— Aim of the exercise —
Below are entries with pictures among them; reproduce exactly, and only, the lines from the one containing "Viewport: 1365px width, 728px height." down to the one containing "Given: Click the info", without the pictures.

Saved data entries
--- START ---
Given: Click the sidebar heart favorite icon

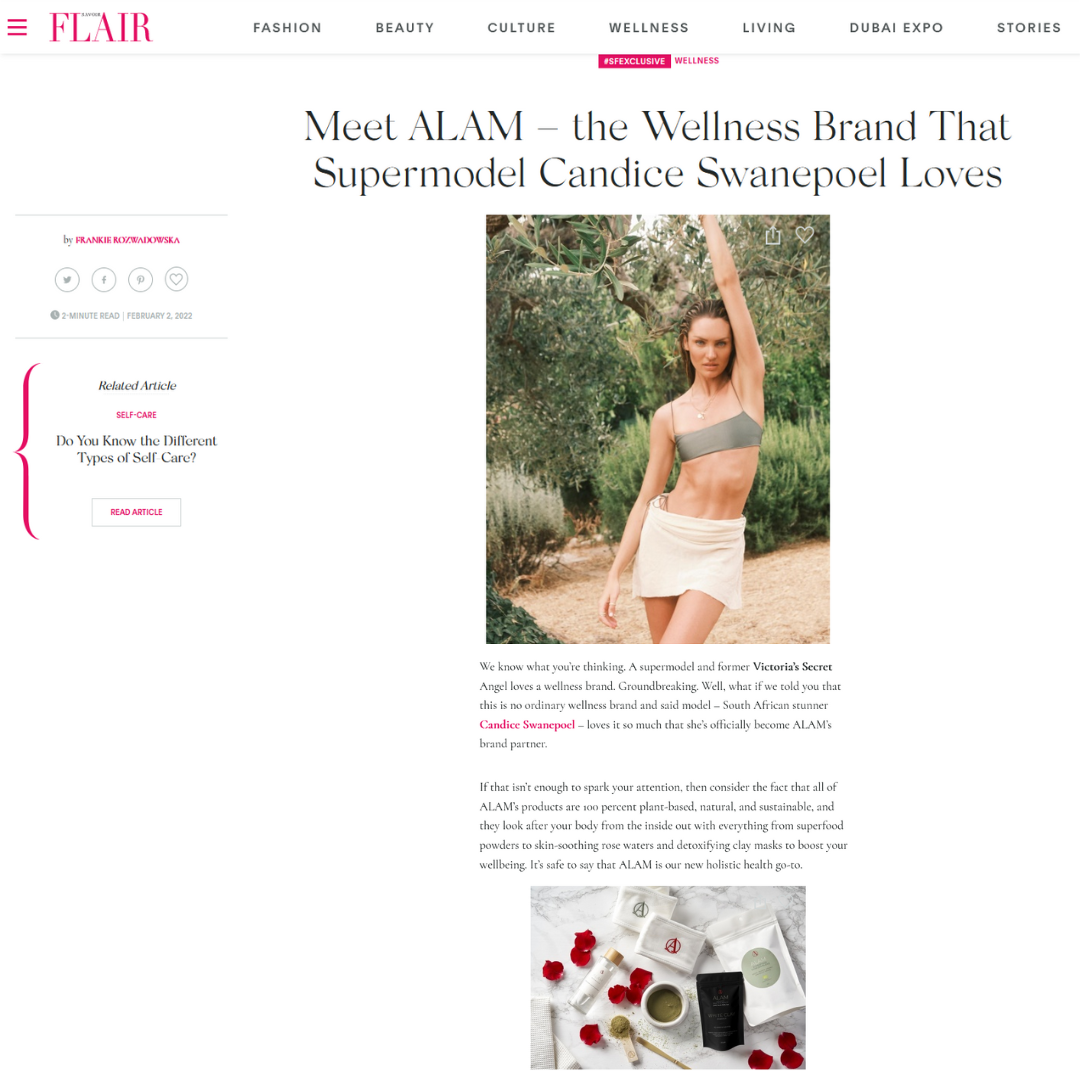Looking at the screenshot, I should [176, 279].
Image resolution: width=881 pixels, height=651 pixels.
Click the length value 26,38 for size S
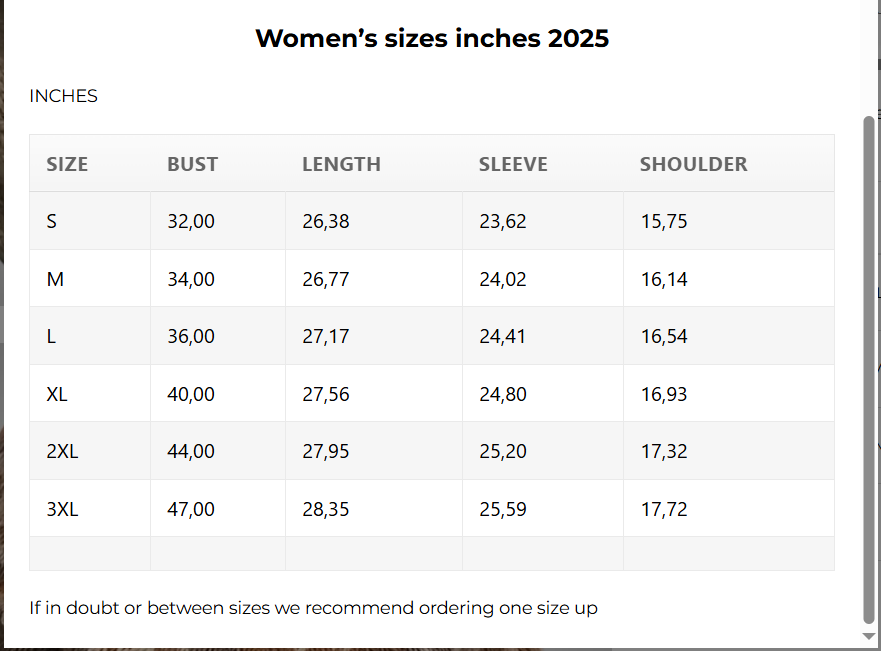coord(326,221)
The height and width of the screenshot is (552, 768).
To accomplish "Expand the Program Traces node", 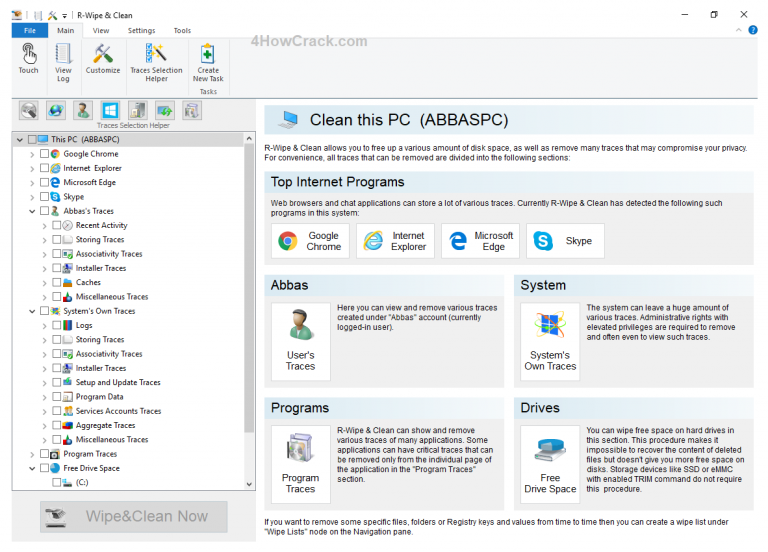I will [32, 454].
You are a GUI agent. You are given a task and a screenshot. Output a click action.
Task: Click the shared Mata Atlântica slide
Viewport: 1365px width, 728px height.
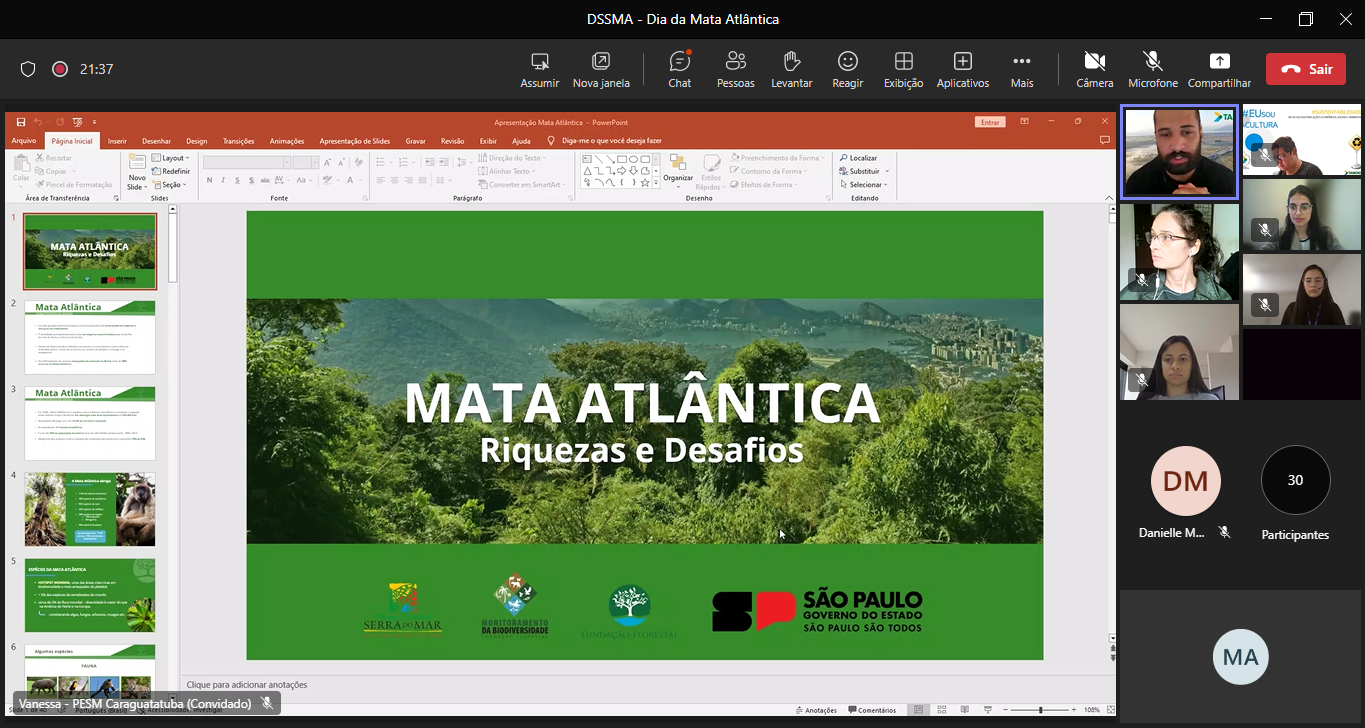(644, 434)
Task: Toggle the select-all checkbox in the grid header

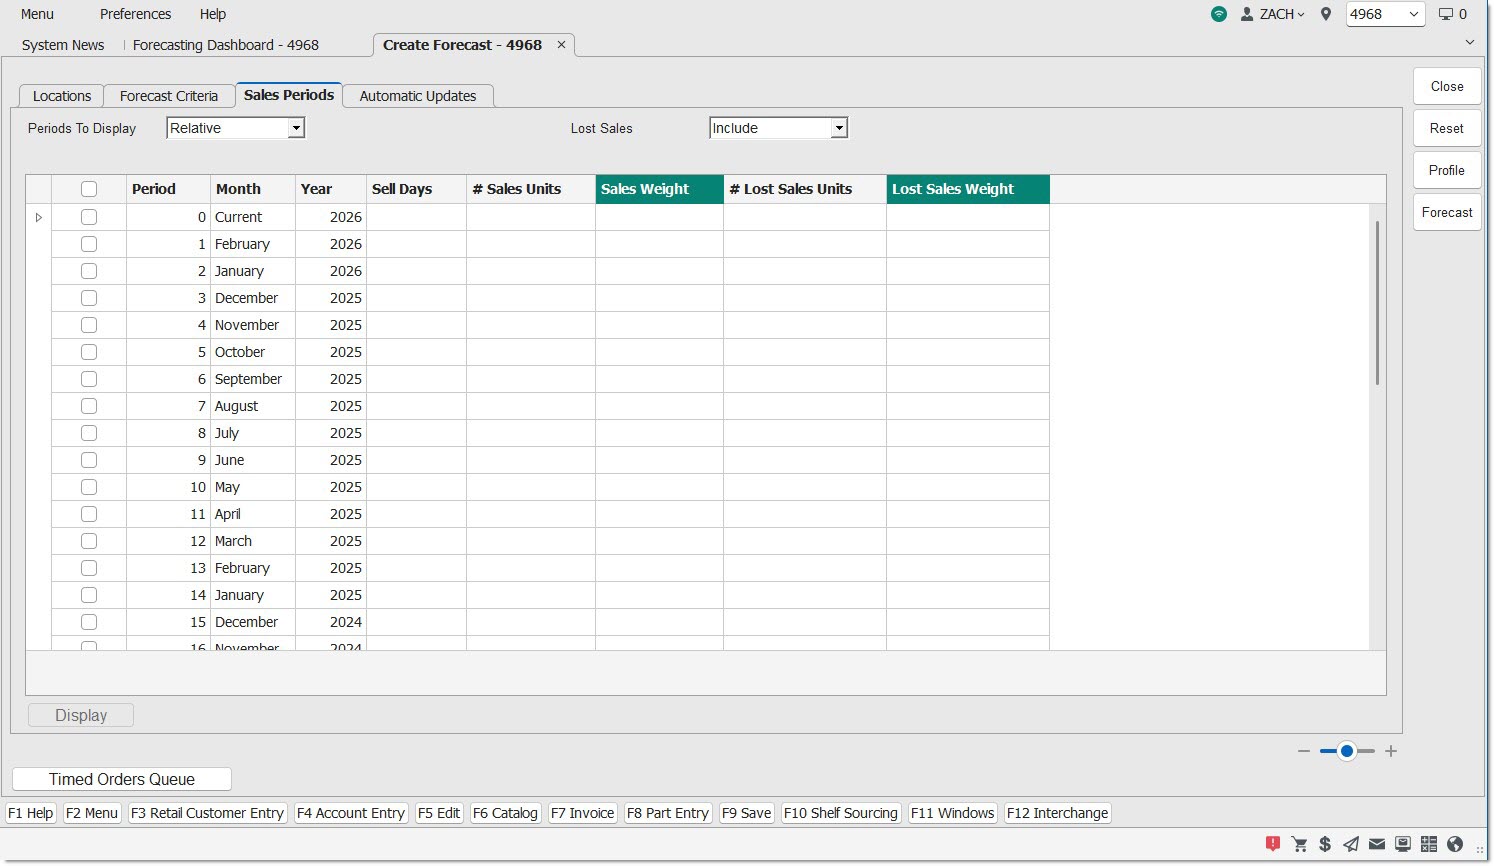Action: point(89,189)
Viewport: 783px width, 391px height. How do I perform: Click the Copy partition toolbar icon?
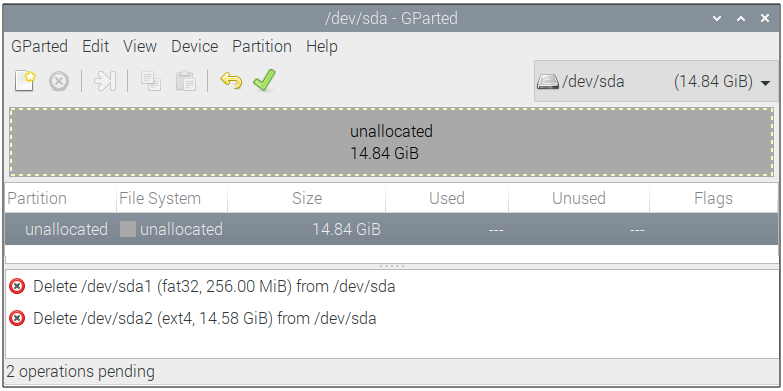pyautogui.click(x=151, y=81)
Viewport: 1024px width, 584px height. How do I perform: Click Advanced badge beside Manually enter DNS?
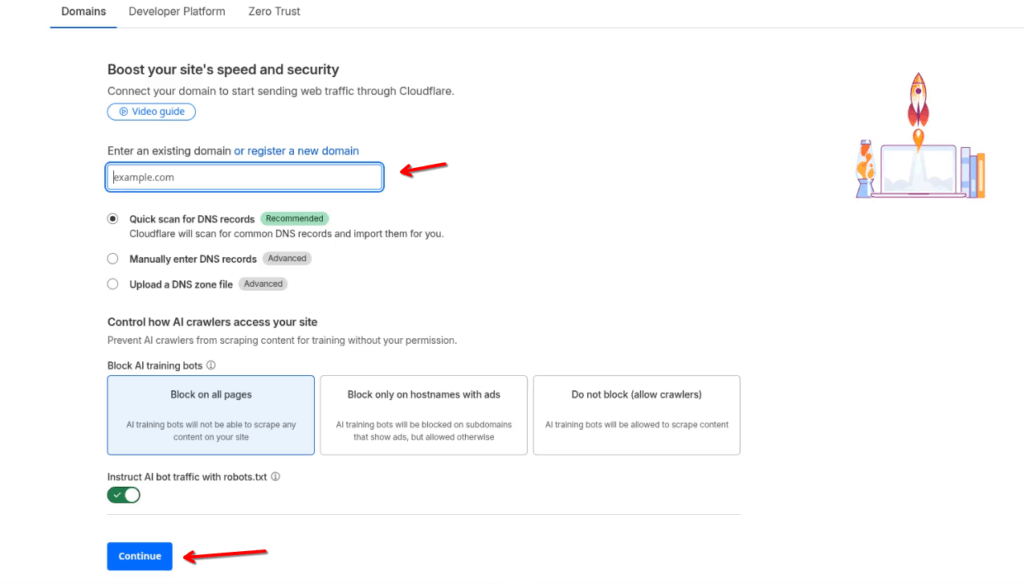(287, 259)
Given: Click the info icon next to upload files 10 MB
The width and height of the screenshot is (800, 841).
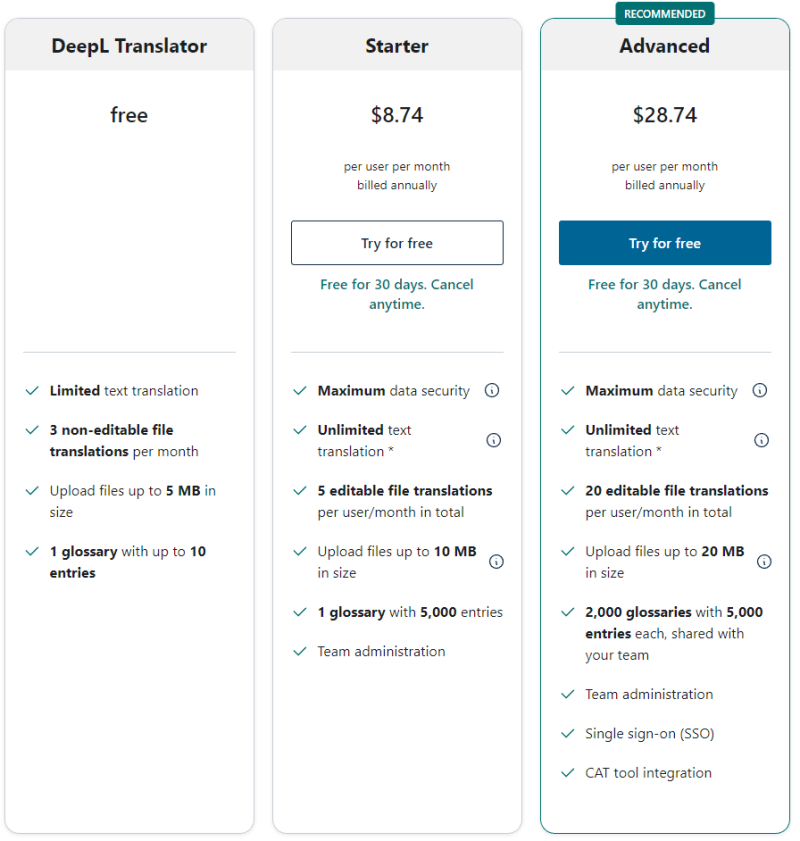Looking at the screenshot, I should click(x=496, y=562).
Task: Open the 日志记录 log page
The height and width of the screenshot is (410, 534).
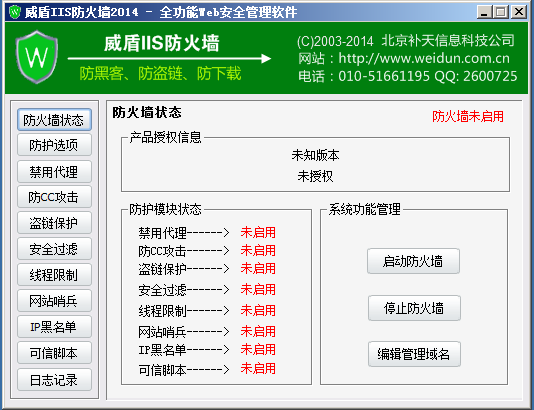Action: point(54,379)
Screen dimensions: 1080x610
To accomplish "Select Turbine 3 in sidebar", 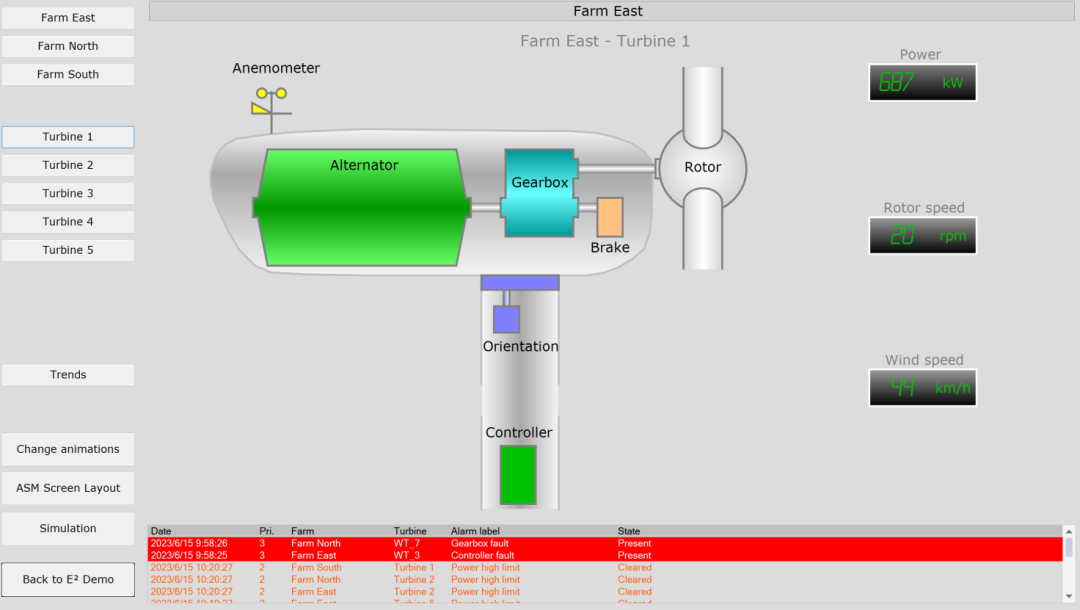I will point(68,193).
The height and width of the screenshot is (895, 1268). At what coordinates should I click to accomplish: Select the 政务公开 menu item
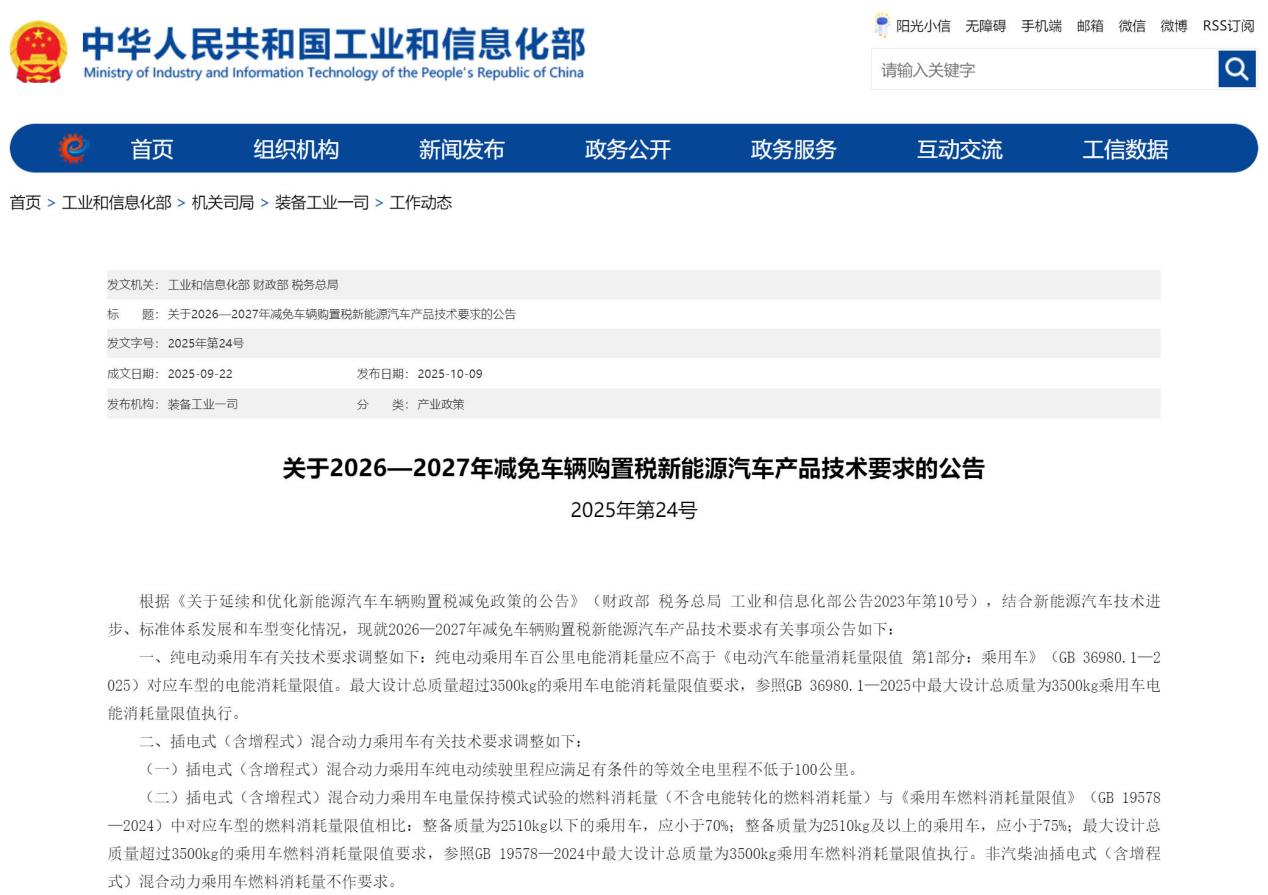(627, 150)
--- END ---
— Task answer —
Viewport: 1365px width, 728px height.
(644, 434)
Task: Toggle the select-all checkbox in the grid header

Action: point(89,189)
Viewport: 783px width, 391px height. How do I perform: Click the Copy partition toolbar icon?
pyautogui.click(x=151, y=81)
Viewport: 1024px width, 584px height. How do I perform: Click Advanced badge beside Manually enter DNS?
(287, 259)
Given: Click the info icon next to upload files 10 MB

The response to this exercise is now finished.